In the morning Fran woke with a headache, the result of too little sleep and too much wine the night before. Staying up late, she had finished the bottle.
She spent the morning sorting out things in her bedroom and waiting for Reid Kennard’s call. When the telephone remained silent, she should have been relieved. Instead she felt oddly uneasy.
What if he’d changed his mind? What if her animosity had made him have second thoughts? During his solitary dinner he might have decided he couldn’t be bothered to wear
down her opposition when there were plenty of women he could have for the asking.
The longer she considered this scenario, the more it seemed to Fran that she might have rejected in haste an opportunity she would live to regret turning down.
As things stood, all the future offered was relative penury for her mother and a dull job for herself. It wasn’t an attractive prospect.
The trade-off Reid had suggested—suddenly she found herself thinking of him by his first name instead of his surname—would mean that if they were miserable, they would at least be miserable in comfort.
But what about her side of the trade-off: being the wife of a man she didn’t love and who didn’t love her?
Well, love, for long the first item on her private and personal wish list, had been crossed off the day Julian married Alice. So that brought it down to the question of whether she could face having sex with someone other than Julian in order to have some babies. They wouldn’t have the father she had dreamed of, but any father had to be better than none.

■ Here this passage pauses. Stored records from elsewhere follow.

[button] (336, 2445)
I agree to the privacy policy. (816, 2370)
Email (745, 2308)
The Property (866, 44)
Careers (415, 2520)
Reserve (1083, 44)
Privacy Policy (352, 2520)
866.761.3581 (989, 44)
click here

Thinking about sex with Reid, Fran felt a strange sensation in the pit of her stomach. He had all the physical makings of a good lover; his aura of animal magnetism deriving from a great body, a sensual mouth, hands that looked strong enough to crush, but also capable of performing the most delicate and subtle caresses. Just thinking about the components of his disturbing personality sent strange little quivers through her.
Even though still a virgin, her innocence saved as a gift for her first and only love, Fran knew all the theory, knew what those frissons meant. She had recognised the passionate depths of her nature a long time ago. From the beginning of adolescence she had been excited and moved by amorous scenes in books and movies, recognising her capacity to feel the same fiery emotions as the women in the stories and on the screen.
But she had also had a strong streak of idealism. After falling in love with Julian, keeping herself inviolate for him had seemed more important than indulging her natural curiosity about what it felt like to do the things many of the girls in her class had experienced as soon as they were sixteen.